Regarding withdrawn proposals, parties negotiate after resolution filing. Through these negotiations, shareholders might be able to procure satisfactory concessions. As one shareholder explains, resolution withdrawal “typically means” dialogue “about moving the company into a better position; the company has agreed to further discussions; or the company has made changes in response to the shareholder request.”Footnote 80

Likewise, if a proposal attracts significant minority support, corporations often view this as an important signal.Footnote 81 With “say-on-pay” votes, for example, if 20 to 30 percent of shareholders object, companies will “reconsider and revise their compensation packages.”Footnote 82 Many drug-pricing and A2M proposals have attracted substantial minority votes, including those discussed in this essay. For these reasons, drug-pricing resolutions appear to enjoy some degree of success.

20.4.2 Strengths and Weaknesses

As a tool for improving A2M, shareholder proposals have comparative and intrinsic strengths and weaknesses. Comparatively, legislation is often the reform tool of choice. Yet, legislative reform frequently proceeds at a glacial pace, stymied by gridlock and special interests.Footnote 83

Shareholder proposals, by contrast, may be nimbler, permitting relatively fast and direct engagement with drug manufacturers. Corporations pay attention to their shareholders, and so long as a proposal does not qualify for an exclusion, the issue must go on the proxy. Following an annual cadence, shareholder proposals are generally filed in the fall.Footnote 84 If there is friction with the company, SEC no-action letters are sought in winter.Footnote 85 The season concludes with voting on proposals at annual general meetings in the spring.Footnote 86 Rather than waiting decades for legislative reform, change could occur within a year.

Legislative reform and shareholder proposals can be complementary strategies. Shareholder proposals can, for instance, mirror legislative agendas. Consider California’s passage of SB 17 in 2017. State legislative agendas at the time included drug price transparency laws, and SB 17 mandates notice and the collection of information pertaining to certain prescription drug price increases.Footnote 87 Concurrent to this legislative activity, shareholder resolutions were advanced at numerous drug manufacturers seeking corporate reporting on “product price increases, their rationale, and associated risks.”Footnote 88 As another example, shareholder proposals focusing on potential anticompetitive activity and corporate patenting practices reflect similar themes of present interest to legislators and regulators.

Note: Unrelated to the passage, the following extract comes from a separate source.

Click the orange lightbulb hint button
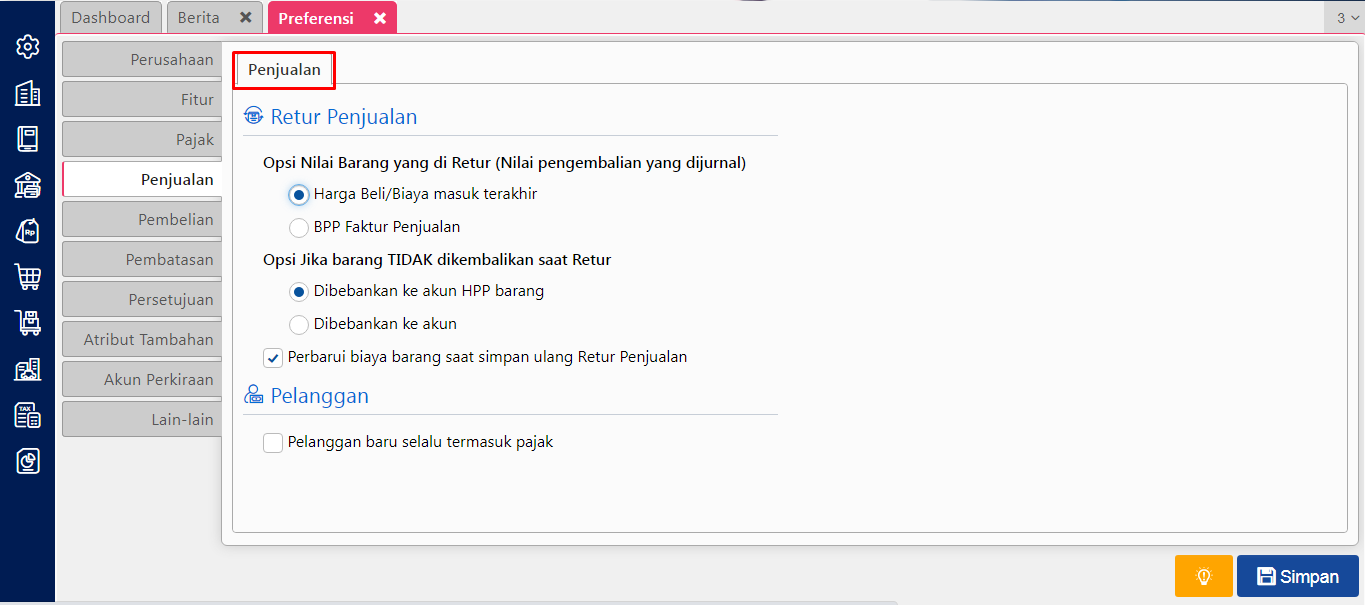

Further, shareholder proposals – even when they mirror topics of external regulatory interest – are not merely redundant. They are symbolically important as the messenger’s identity matters. An intrinsic strength of A2M shareholder proposals is that their critique of drug manufacturers’ conduct is bound up with corporate self-determination. It matters that at least some shareholders are concerned about these corporations’ conduct. Even if the public-minded end goal is the same as would-be legislation, the questions posed by shareholders versus non-shareholders concerned about A2M have an inherently different orientation. Shareholders can ask themselves and those who serve the corporation: who do we want to be as a company? What norms, values, and codes of conduct ought we to comply with? Even if, for instance, the law permits secondary patenting, should we participate? These questions are distinct from those of the regulator charged with determining which constraints best serve the public.

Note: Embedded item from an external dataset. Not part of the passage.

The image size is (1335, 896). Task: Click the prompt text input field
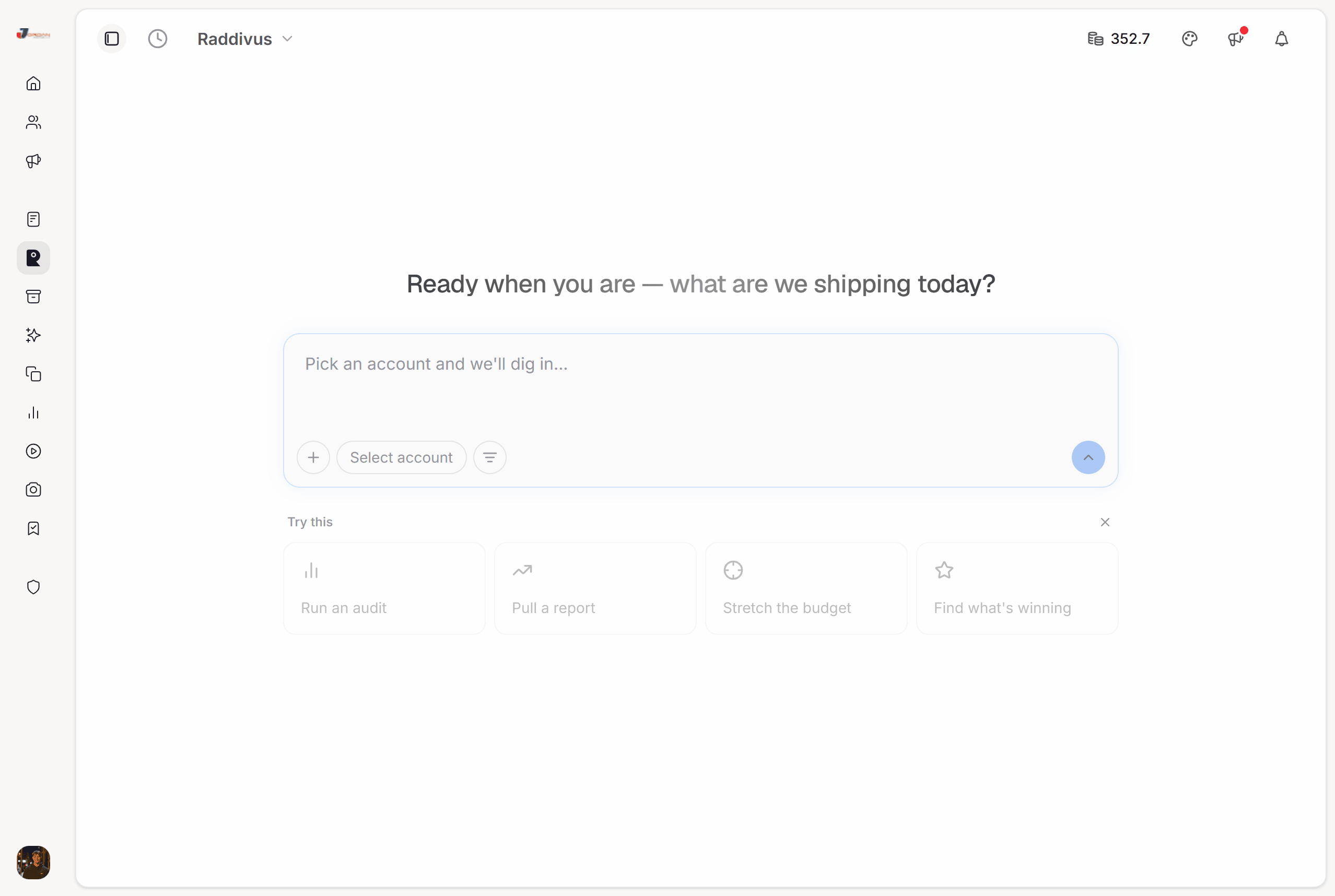(x=700, y=383)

Consequently, shareholder proposals may be uniquely positioned to address those aspects of A2M challenges overlapping more squarely with internal governance questions.Footnote 89 Some view shareholder proposals as an economic accountability mechanism and agency-cost corrective.Footnote 90 Similar accountability issues, however, arguably could be at play for nonfinancial (or, not purely financial) considerations as well. If shareholder proposals are conceived as a tool to discipline the relationship between principals and agents, then they would appear to be particularly well targeted to those places where A2M challenges intersect with matters seemingly more appropriate for private ordering. There may be no “pure” such examples. Executive compensation proposals, however, might serve as candidates for further consideration. Given firm specificity, providing individualized incentives to executives to improve A2M may be more appropriately the dominion of shareholders for some degree of oversight rather than regulators.Footnote 91

The distinct orientation of these considerations intersects with three weaknesses of shareholder proposals as a mechanism for drug-pricing reform.Footnote 92 First, to be included in the proxy, shareholder resolutions must navigate a complex regulatory scheme sensitive to the division of labor between boards and shareholders. Thus, proposals frequently take the form of requesting increased transparency through a report. While increased transparency and information gathering are crucial, those seeking immediate bold reforms might view such constraints as tepid, rendering this tool substantively weaker. Second, in contrast to external regulation, this vehicle is only available to shareholders and reform takes place company by company. While there appear to be coordinated efforts, shareholder proposals are not an efficient tool for systemic, industry-wide regulation. There are differences in how corporations react to such proposals and distinct shareholder voting patterns on nearly identical proposals.Footnote 93 On proposals for reporting on political spending, for example, the proposal at Gilead received 49.8 percent of votes and Eli Lilly received 22.4 percent. Regarding individualized responses, with secondary patenting proposals filed with AbbVie and Amgen, both companies initially sought SEC no-action letters. The AbbVie resolution went to a vote, but the Amgen resolution was “[w]ithdrawn due to agreement with company.”Footnote 94

The third weakness of shareholder proposals as a reform tool is that to the extent the goal is societal drug price reform in the public interest, shareholder proposals offer an awkward fit. Although pragmatists might think, “well, whatever gets the job done,” there are significant underlying questions of allegiance, authority, and expertise. Shareholders of drug companies are generally private actors with divided interests; they are not elected officials charged with protecting and promoting the public good. That the lives, health, and fate of so many should depend upon a shareholder vote is unsettling, if not inappropriate.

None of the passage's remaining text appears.